Should any entry hold a picture, omit that picture and copy the rest of the entry exactly.

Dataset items
☆ ☆ ☆ ☆
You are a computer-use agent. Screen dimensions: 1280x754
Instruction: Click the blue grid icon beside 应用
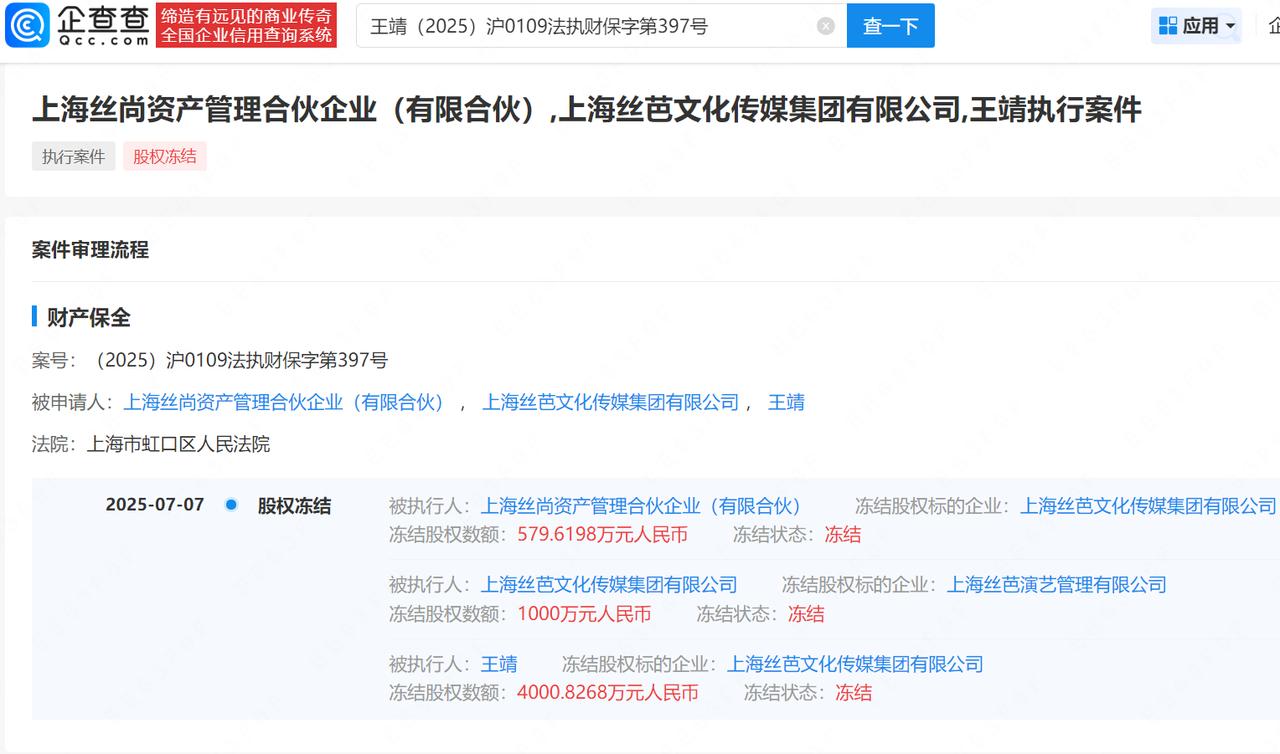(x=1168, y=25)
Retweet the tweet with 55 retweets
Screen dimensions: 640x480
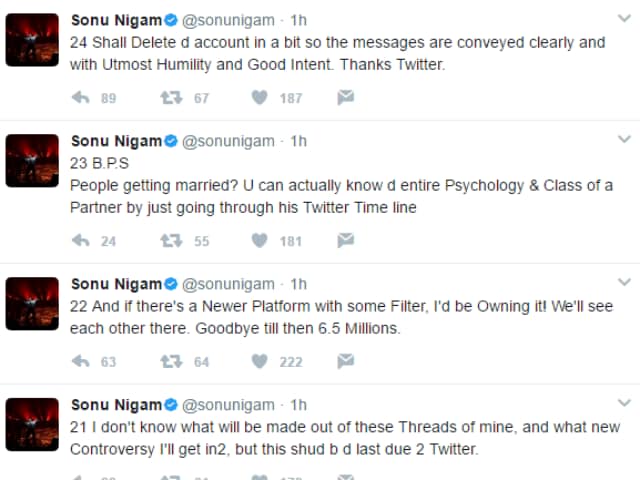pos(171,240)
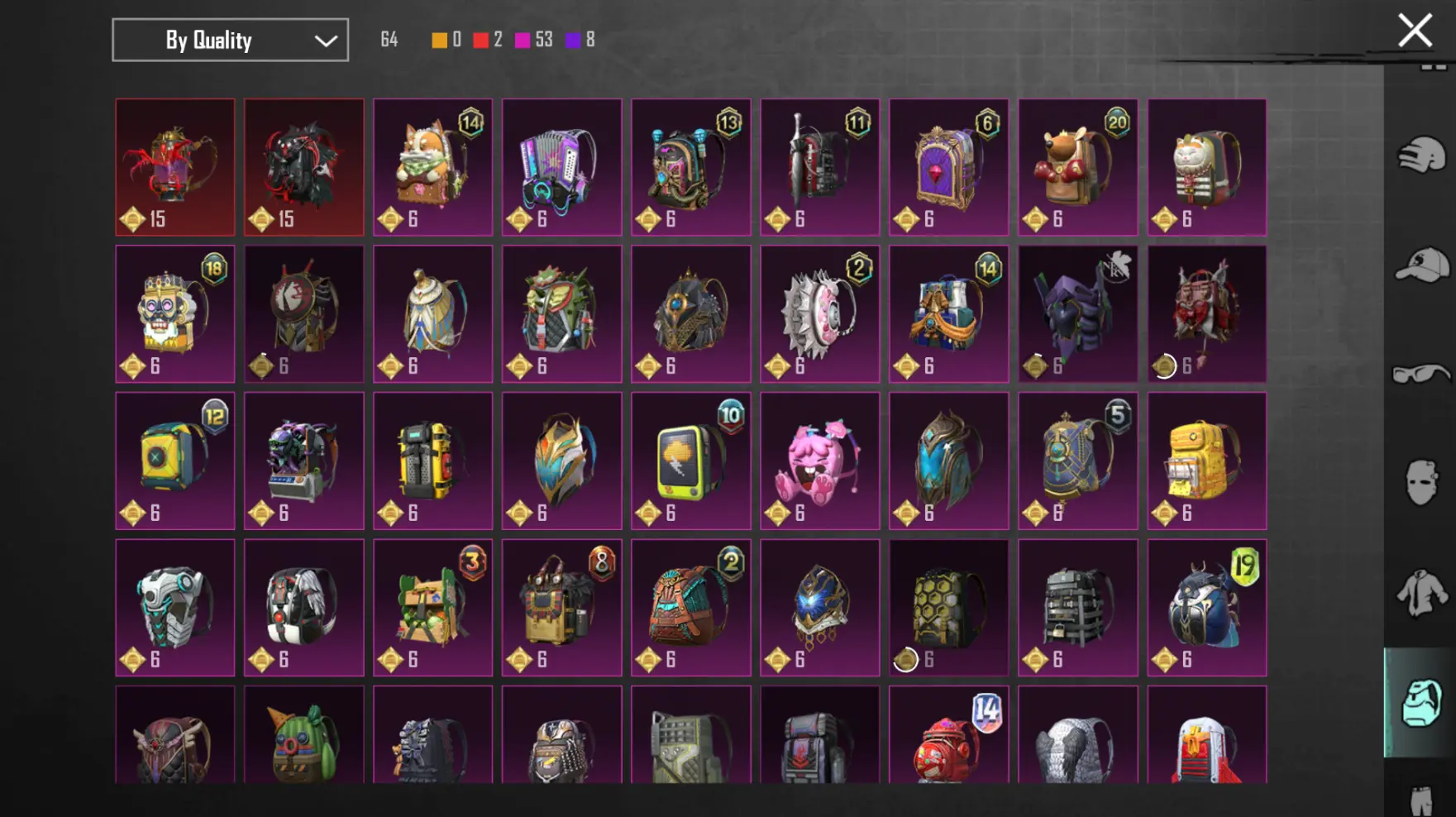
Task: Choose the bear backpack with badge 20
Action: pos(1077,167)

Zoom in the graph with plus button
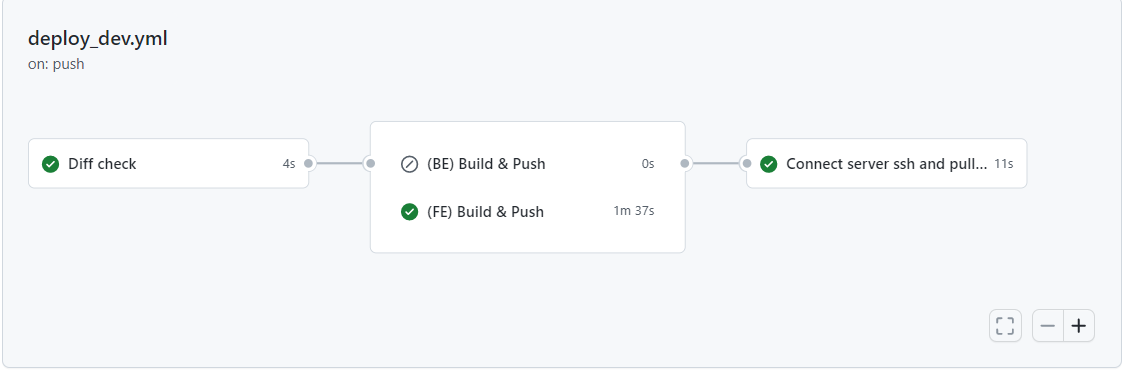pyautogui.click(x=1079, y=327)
☆ ☆ ☆ ☆
§ RESPONSE:
You are a computer-use agent. Screen dimensions: 1280x754
Instruction: Click the blue grid icon beside 应用
(x=1168, y=25)
Retweet the tweet with 55 retweets
Screen dimensions: 640x480
pos(171,240)
Task: Choose the bear backpack with badge 20
Action: pos(1077,167)

Zoom in the graph with plus button
pyautogui.click(x=1079, y=327)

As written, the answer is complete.